Section 441.105.8. Program services.  


Latest version.
  •          105.8(1) Care plan. There shall be a written care plan developed for each resident remaining in the facility over four days. The care plan will be based on individual needs determined through the assessment of each youth. The care plan shall be developed in consultation with child care services, probation services, social services and educational, medical, psychiatric and psychological personnel as appropriate. The plan shall include:

                a.                Identification of specific needs;

                b.                Description of planned service;

                c.                Which staff person(s) will be responsible for each element of the plan;

                d.                Where services are to occur;

                e.                Frequency of activities or services.

             105.8(2) Educational programs. All children currently enrolled in a school shall continue in that school when possible, or in an appropriate alternative. Where educational assessments indicate an educational need for a child not currently enrolled in public schools, an alternative shall be developed in cooperation with public schools, area education agency, and the referring worker. When an educational program is established within the facility it shall meet the educational and teaching standards established by the state department of public instruction. A child should be compelled to participate in an educational program only in compliance with the compulsory education law, Iowa Code chapter 299.

             105.8(3) Daily program. The daily program shall be planned to provide a consistent, well structured, yet flexible framework for daily living, and shall be periodically reviewed and revised as the needs of the individual child or the living group change.

    Attention shall be given to the special nature of the facility population and its resulting stresses, for example, rapid turnover in population and minimal screening at intake.

             105.8(4) Optional services. When a facility provides services in addition to those required by these rules, they shall be clearly defined in writing.

             105.8(5) Recreation program. The facility shall provide adequately designed and maintained indoor and outdoor activity areas, equipment, and equipment storage facilities appropriate for the age group which it serves. There shall be a variety of activity areas and equipment so that all children can be active participants in different types of individual and group sports and other motor activity.

                a.                Games, toys, equipment, and arts and crafts materials shall be selected according to age, number of children, and with consideration of the needs of children to engage in both active and quiet play. All materials shall be of a quality to ensure safety and shall be of a type which allows imaginative play and creativeness.
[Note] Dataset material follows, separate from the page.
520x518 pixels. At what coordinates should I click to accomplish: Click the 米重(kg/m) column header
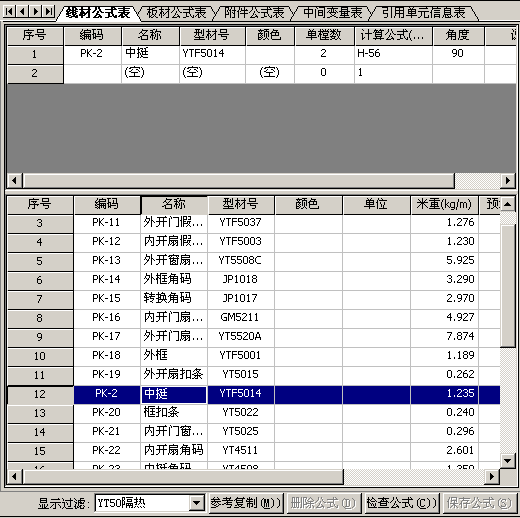click(x=444, y=204)
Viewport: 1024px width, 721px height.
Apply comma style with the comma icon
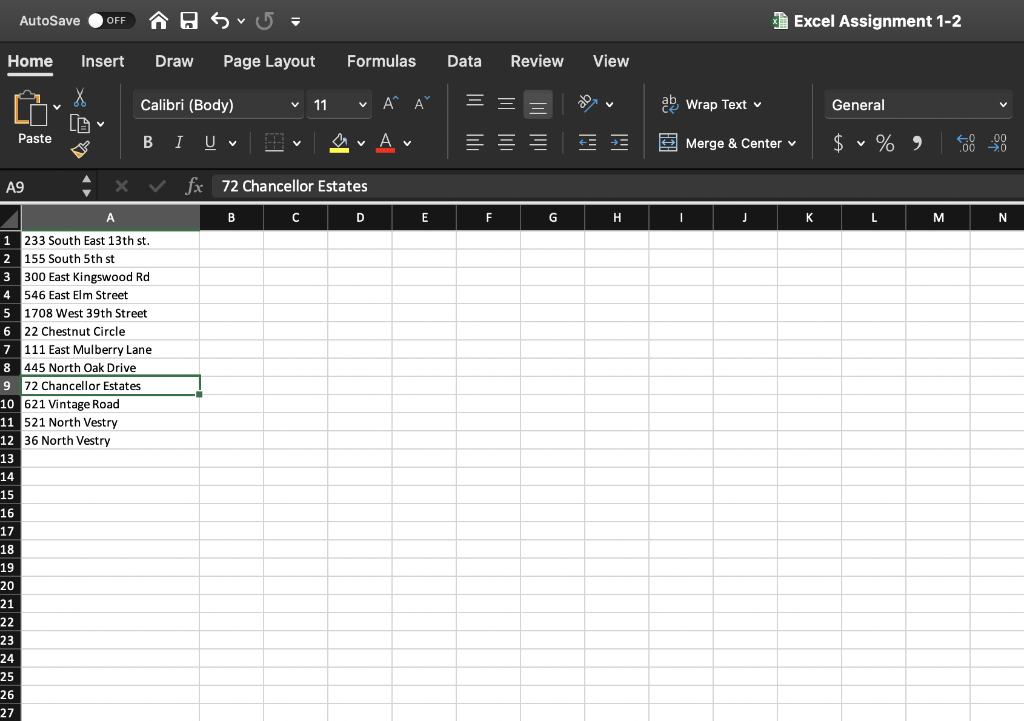click(917, 143)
                b.                The facility shall plan and carry out efforts to establish and maintain workable relationships with the community recreational resources. The facility staff shall enlist the support of these resources to provide opportunities for children to participate in community recreational activities.

             105.8(6) Health care.

                a.                Health assessment at intake. Facility staff shall review each child’s health status at intake. The purpose of this preliminary review is to identify medication needs and problems that need immediate medical attention. Within seven days of intake, all reasonable efforts shall be made to perform a more comprehensive health assessment on each child who has not had a comprehensive health assessment within the past year. If the assessment cannot be performed within seven days, it shall be arranged for the earliest possible time, and the reasons for the delay shall be documented. A registered nurse, an advanced registered nurse practitioner, a physician assistant, or a physician shall perform the comprehensive health assessment.

                b.                Existing health needs. Facilities shall provide or secure medical treatment for a child’s illnesses and injuries that come to the facility’s attention during the child’s stay.

                c.                Monitoring side effects of medications. Facilities shall monitor each child’s use of medications and shall inform the authorized prescriber if adverse reactions are noted.

                d.                Sharing medical information. Facilities shall share information about significant changes in medical status with the child’s caseworker and parents or guardian. Discharge information shall include information about significant medical changes that occurred while the child was at the facility.

             105.8(7) Counseling program. Counseling services shall be related to the immediate problem, daily living skills, peer relationships, educational opportunities, vocational opportunities, future planning and preparation for placement, family counseling, and any other factors identified in the individual care plan. Counseling shall be done by appropriate staff personnel.

             105.8(8) Dietary program. The facility shall provide properly planned, nutritious and inviting food and take into consideration the special food needs and tastes of children.

             105.8(9) Liability. Juvenile shelter care homes that apply the reasonable and prudent parent standard reasonably and in good faith in regard to a child in foster care shall have immunity from civil or criminal liability which might otherwise be incurred or imposed. This subrule shall not remove or limit any existing liability protection afforded under any other law.